Brief: Whatever the records say, repeat them exactly as given.

Data items:

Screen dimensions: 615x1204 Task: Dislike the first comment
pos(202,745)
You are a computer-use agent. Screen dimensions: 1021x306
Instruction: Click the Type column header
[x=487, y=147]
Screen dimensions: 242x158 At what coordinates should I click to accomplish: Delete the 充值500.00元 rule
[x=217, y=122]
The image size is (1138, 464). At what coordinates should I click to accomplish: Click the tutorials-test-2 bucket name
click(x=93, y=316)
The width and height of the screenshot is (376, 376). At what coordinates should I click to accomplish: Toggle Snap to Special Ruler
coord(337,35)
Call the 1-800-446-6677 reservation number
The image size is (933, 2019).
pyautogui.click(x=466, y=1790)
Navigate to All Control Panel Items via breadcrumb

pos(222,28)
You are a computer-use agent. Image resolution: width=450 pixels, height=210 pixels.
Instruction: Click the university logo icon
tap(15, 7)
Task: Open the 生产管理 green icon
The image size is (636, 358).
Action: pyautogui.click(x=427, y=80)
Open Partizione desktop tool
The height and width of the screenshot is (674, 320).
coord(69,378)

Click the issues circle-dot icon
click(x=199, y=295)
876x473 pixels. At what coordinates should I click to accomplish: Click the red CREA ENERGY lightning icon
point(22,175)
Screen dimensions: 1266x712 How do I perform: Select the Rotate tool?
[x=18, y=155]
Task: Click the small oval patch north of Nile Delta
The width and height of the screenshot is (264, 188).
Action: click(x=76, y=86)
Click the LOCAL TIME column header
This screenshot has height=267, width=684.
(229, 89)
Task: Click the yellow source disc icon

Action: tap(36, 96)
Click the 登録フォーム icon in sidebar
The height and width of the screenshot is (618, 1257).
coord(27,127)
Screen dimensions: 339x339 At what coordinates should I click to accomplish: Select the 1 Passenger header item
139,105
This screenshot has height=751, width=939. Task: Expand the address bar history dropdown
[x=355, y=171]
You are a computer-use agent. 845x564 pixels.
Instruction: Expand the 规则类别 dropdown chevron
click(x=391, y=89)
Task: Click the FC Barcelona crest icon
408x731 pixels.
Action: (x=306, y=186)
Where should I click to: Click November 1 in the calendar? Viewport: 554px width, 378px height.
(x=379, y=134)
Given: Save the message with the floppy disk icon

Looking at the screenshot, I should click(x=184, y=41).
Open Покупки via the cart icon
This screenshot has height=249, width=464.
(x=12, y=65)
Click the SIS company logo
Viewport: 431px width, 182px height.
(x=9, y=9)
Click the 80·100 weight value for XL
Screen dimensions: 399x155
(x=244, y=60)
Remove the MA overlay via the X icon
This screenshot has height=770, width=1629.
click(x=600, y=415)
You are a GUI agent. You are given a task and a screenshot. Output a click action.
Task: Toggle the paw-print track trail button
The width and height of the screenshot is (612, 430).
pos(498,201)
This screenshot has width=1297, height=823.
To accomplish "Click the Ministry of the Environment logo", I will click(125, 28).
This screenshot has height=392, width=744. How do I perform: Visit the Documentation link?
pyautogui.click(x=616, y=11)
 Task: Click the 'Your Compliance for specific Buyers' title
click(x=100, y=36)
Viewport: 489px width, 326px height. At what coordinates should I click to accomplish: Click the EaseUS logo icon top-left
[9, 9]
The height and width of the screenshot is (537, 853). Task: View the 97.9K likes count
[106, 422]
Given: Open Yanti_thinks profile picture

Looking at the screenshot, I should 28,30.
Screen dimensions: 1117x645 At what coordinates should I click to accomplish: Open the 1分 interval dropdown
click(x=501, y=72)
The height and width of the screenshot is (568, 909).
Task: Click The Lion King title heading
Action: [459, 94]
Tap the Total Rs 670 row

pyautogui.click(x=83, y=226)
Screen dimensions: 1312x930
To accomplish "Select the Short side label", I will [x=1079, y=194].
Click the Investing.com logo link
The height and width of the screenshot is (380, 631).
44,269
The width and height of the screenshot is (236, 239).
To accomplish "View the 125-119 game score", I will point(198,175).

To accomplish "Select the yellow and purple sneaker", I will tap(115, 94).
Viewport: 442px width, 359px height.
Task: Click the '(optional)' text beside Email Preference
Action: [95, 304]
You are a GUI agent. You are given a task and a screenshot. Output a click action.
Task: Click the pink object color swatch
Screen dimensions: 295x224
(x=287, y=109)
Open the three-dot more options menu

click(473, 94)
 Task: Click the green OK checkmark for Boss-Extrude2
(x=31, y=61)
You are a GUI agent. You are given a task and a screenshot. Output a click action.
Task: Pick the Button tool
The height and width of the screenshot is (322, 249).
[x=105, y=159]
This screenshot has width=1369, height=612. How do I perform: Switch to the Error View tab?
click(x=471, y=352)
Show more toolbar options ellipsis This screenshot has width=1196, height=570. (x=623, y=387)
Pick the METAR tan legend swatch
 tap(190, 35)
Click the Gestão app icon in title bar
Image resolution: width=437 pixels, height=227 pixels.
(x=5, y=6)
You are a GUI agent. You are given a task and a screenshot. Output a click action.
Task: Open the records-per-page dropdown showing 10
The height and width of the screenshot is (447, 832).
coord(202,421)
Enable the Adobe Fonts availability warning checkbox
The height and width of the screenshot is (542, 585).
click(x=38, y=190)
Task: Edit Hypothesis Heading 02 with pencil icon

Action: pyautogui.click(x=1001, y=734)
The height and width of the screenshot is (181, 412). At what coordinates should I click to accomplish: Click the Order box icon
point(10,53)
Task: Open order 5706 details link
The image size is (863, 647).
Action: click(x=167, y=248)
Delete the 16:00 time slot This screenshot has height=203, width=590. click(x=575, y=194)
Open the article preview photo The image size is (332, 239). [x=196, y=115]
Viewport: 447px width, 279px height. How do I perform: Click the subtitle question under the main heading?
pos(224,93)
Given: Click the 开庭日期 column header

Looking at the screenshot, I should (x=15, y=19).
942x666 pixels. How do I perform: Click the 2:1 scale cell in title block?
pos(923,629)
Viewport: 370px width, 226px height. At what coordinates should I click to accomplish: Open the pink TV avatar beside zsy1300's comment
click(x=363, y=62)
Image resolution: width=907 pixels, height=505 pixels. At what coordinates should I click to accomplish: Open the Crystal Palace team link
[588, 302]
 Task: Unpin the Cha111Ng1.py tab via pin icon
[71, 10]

Result of the task:
Screen dimensions: 615x1204 Task: Dislike the first comment
pos(202,745)
You are a computer-use agent. Screen dimensions: 1021x306
Instruction: Click the Type column header
[x=487, y=147]
Screen dimensions: 242x158 At what coordinates should I click to accomplish: Delete the 充值500.00元 rule
[x=217, y=122]
The image size is (1138, 464). At what coordinates should I click to accomplish: Click the tutorials-test-2 bucket name
click(x=93, y=316)
The width and height of the screenshot is (376, 376). At what coordinates should I click to accomplish: Toggle Snap to Special Ruler
coord(337,35)
Call the 1-800-446-6677 reservation number
The image size is (933, 2019).
pyautogui.click(x=466, y=1790)
Navigate to All Control Panel Items via breadcrumb

pos(222,28)
You are a computer-use agent. Image resolution: width=450 pixels, height=210 pixels.
Instruction: Click the university logo icon
tap(15, 7)
Task: Open the 生产管理 green icon
The image size is (636, 358).
Action: pyautogui.click(x=427, y=80)
Open Partizione desktop tool
The height and width of the screenshot is (674, 320).
coord(69,378)

Click the issues circle-dot icon
click(x=199, y=295)
876x473 pixels. At what coordinates should I click to accomplish: Click the red CREA ENERGY lightning icon
point(22,175)
Screen dimensions: 1266x712 How do I perform: Select the Rotate tool?
[x=18, y=155]
Task: Click the small oval patch north of Nile Delta
The width and height of the screenshot is (264, 188).
Action: click(x=76, y=86)
Click the LOCAL TIME column header
This screenshot has height=267, width=684.
(229, 89)
Task: Click the yellow source disc icon

Action: tap(36, 96)
Click the 登録フォーム icon in sidebar
The height and width of the screenshot is (618, 1257).
coord(27,127)
Screen dimensions: 339x339 At what coordinates should I click to accomplish: Select the 1 Passenger header item
139,105
This screenshot has height=751, width=939. Task: Expand the address bar history dropdown
[x=355, y=171]
You are a computer-use agent. 845x564 pixels.
Instruction: Expand the 规则类别 dropdown chevron
click(x=391, y=89)
Task: Click the FC Barcelona crest icon
408x731 pixels.
Action: (x=306, y=186)
Where should I click to: Click November 1 in the calendar? Viewport: 554px width, 378px height.
(x=379, y=134)
Given: Save the message with the floppy disk icon

Looking at the screenshot, I should click(x=184, y=41).
Open Покупки via the cart icon
This screenshot has height=249, width=464.
(x=12, y=65)
Click the SIS company logo
Viewport: 431px width, 182px height.
(x=9, y=9)
Click the 80·100 weight value for XL
Screen dimensions: 399x155
(x=244, y=60)
Remove the MA overlay via the X icon
This screenshot has height=770, width=1629.
click(x=600, y=415)
You are a GUI agent. You are given a task and a screenshot. Output a click action.
Task: Toggle the paw-print track trail button
The width and height of the screenshot is (612, 430).
pos(498,201)
This screenshot has width=1297, height=823.
To accomplish "Click the Ministry of the Environment logo", I will click(125, 28).
This screenshot has height=392, width=744. How do I perform: Visit the Documentation link?
pyautogui.click(x=616, y=11)
 Task: Click the 'Your Compliance for specific Buyers' title
click(x=100, y=36)
Viewport: 489px width, 326px height. At what coordinates should I click to accomplish: Click the EaseUS logo icon top-left
[9, 9]
The height and width of the screenshot is (537, 853). Task: View the 97.9K likes count
[106, 422]
Given: Open Yanti_thinks profile picture

Looking at the screenshot, I should 28,30.
Screen dimensions: 1117x645 At what coordinates should I click to accomplish: Open the 1分 interval dropdown
click(x=501, y=72)
The height and width of the screenshot is (568, 909).
Task: Click The Lion King title heading
Action: [459, 94]
Tap the Total Rs 670 row

pyautogui.click(x=83, y=226)
Screen dimensions: 1312x930
To accomplish "Select the Short side label", I will [x=1079, y=194].
Click the Investing.com logo link
The height and width of the screenshot is (380, 631).
44,269
The width and height of the screenshot is (236, 239).
To accomplish "View the 125-119 game score", I will point(198,175).

To accomplish "Select the yellow and purple sneaker", I will tap(115, 94).
Viewport: 442px width, 359px height.
Task: Click the '(optional)' text beside Email Preference
Action: [95, 304]
You are a GUI agent. You are given a task and a screenshot. Output a click action.
Task: Click the pink object color swatch
Screen dimensions: 295x224
(x=287, y=109)
Open the three-dot more options menu

click(473, 94)
 Task: Click the green OK checkmark for Boss-Extrude2
(x=31, y=61)
You are a GUI agent. You are given a task and a screenshot. Output a click action.
Task: Pick the Button tool
The height and width of the screenshot is (322, 249).
[x=105, y=159]
This screenshot has width=1369, height=612. How do I perform: Switch to the Error View tab?
click(x=471, y=352)
Show more toolbar options ellipsis This screenshot has width=1196, height=570. (x=623, y=387)
Pick the METAR tan legend swatch
 tap(190, 35)
Click the Gestão app icon in title bar
Image resolution: width=437 pixels, height=227 pixels.
(x=5, y=6)
You are a GUI agent. You are given a task and a screenshot. Output a click action.
Task: Open the records-per-page dropdown showing 10
The height and width of the screenshot is (447, 832).
coord(202,421)
Enable the Adobe Fonts availability warning checkbox
The height and width of the screenshot is (542, 585).
click(x=38, y=190)
Task: Edit Hypothesis Heading 02 with pencil icon

Action: pyautogui.click(x=1001, y=734)
The height and width of the screenshot is (181, 412). At what coordinates should I click to accomplish: Click the Order box icon
point(10,53)
Task: Open order 5706 details link
The image size is (863, 647).
Action: click(x=167, y=248)
Delete the 16:00 time slot This screenshot has height=203, width=590. click(x=575, y=194)
Open the article preview photo The image size is (332, 239). [x=196, y=115]
Viewport: 447px width, 279px height. How do I perform: Click the subtitle question under the main heading?
pos(224,93)
Given: Click the 开庭日期 column header

Looking at the screenshot, I should (x=15, y=19).
942x666 pixels. How do I perform: Click the 2:1 scale cell in title block?
pos(923,629)
Viewport: 370px width, 226px height. At what coordinates should I click to accomplish: Open the pink TV avatar beside zsy1300's comment
click(x=363, y=62)
Image resolution: width=907 pixels, height=505 pixels. At what coordinates should I click to accomplish: Open the Crystal Palace team link
[588, 302]
 Task: Unpin the Cha111Ng1.py tab via pin icon
[71, 10]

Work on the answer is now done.